**PROMPT**
Taking the line that contains "Click the Built for developers heading" as the start and the last line of the data as the end, repeat exactly every line in that span, but no pictures.

*** Opening of SOURCE DATA ***

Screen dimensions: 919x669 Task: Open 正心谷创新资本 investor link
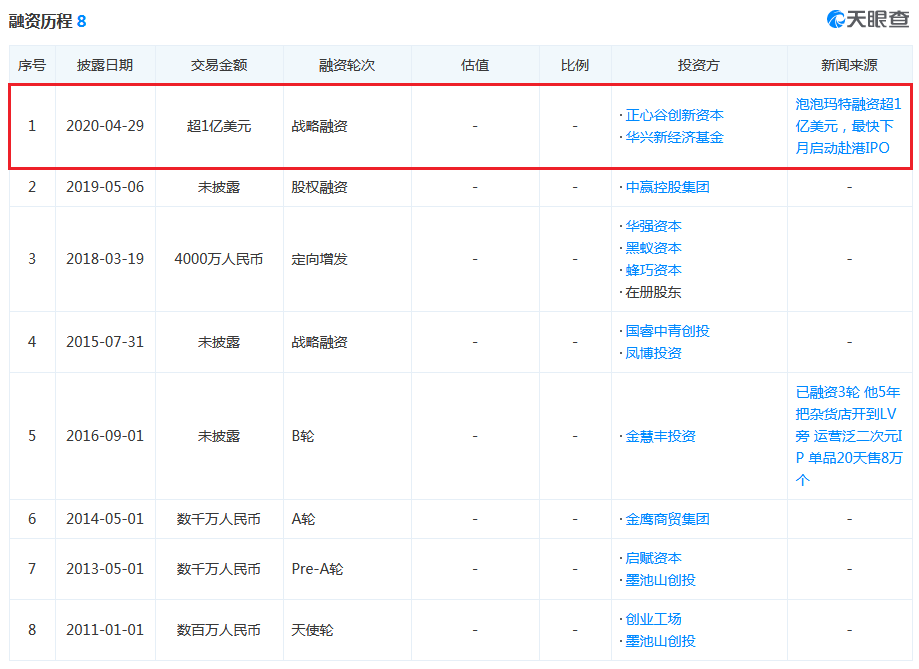(x=674, y=115)
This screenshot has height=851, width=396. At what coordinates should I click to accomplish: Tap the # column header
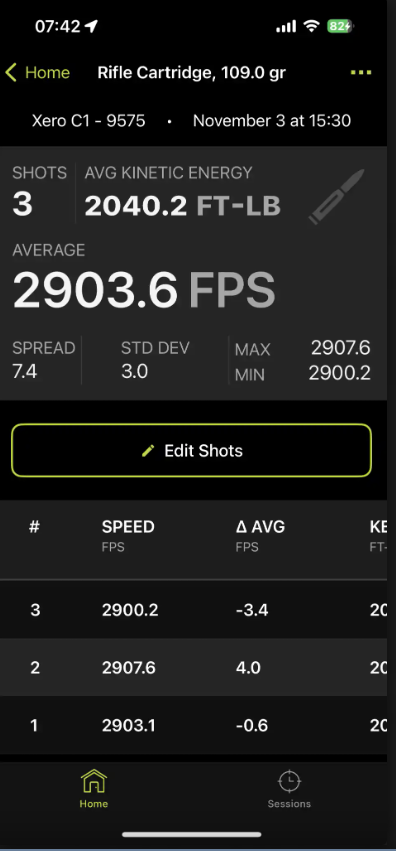click(34, 526)
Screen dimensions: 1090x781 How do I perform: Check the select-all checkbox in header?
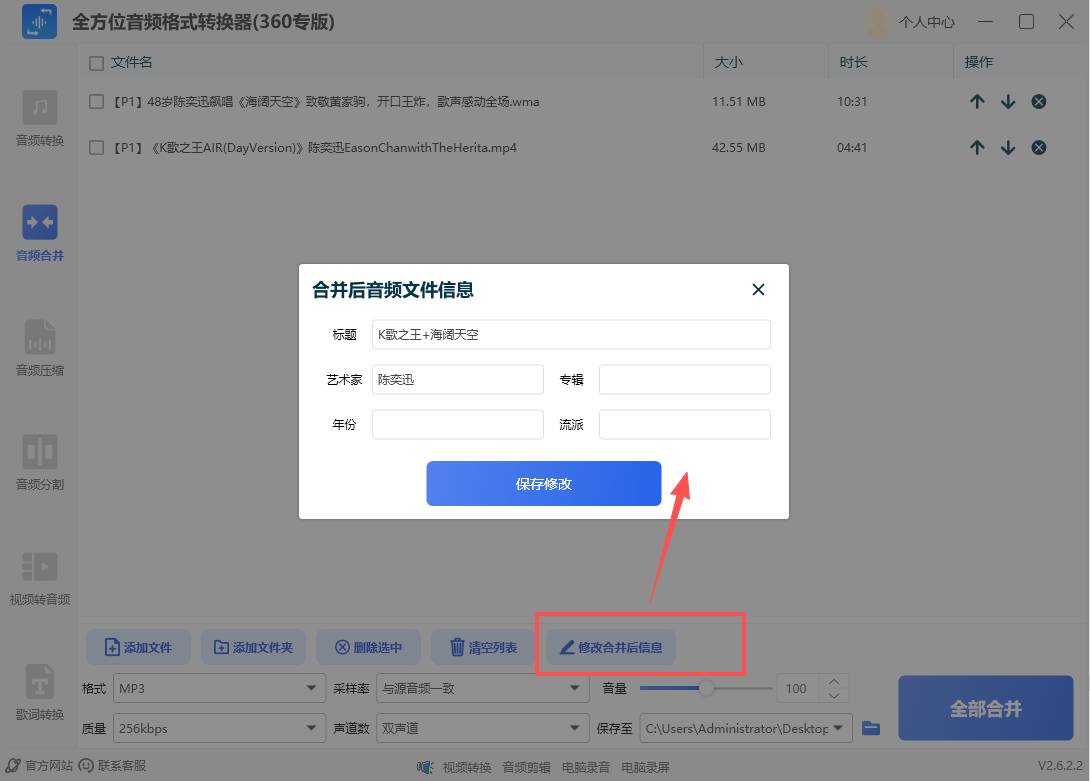pyautogui.click(x=95, y=61)
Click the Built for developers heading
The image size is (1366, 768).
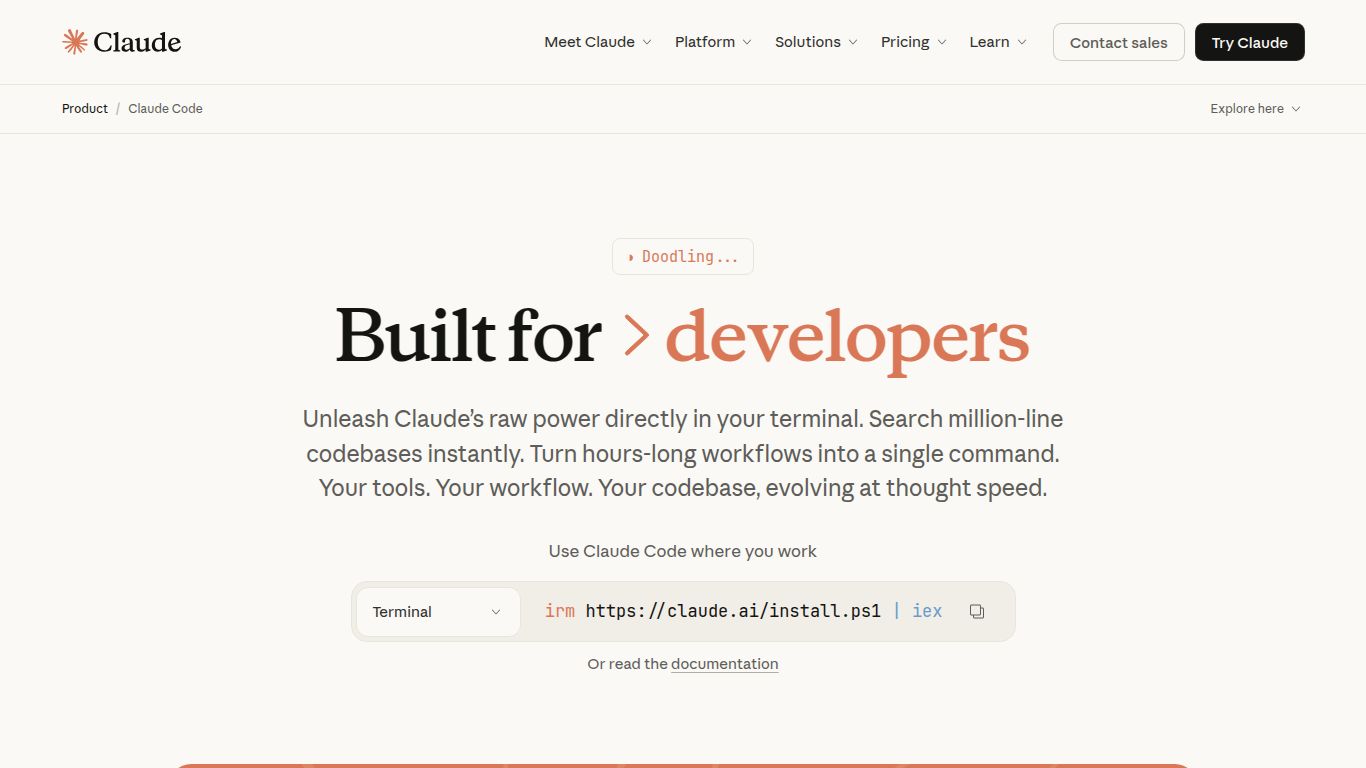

*** Close of SOURCE DATA ***

**SOLVED EXERCISE**
Click the Built for developers heading
The image size is (1366, 768).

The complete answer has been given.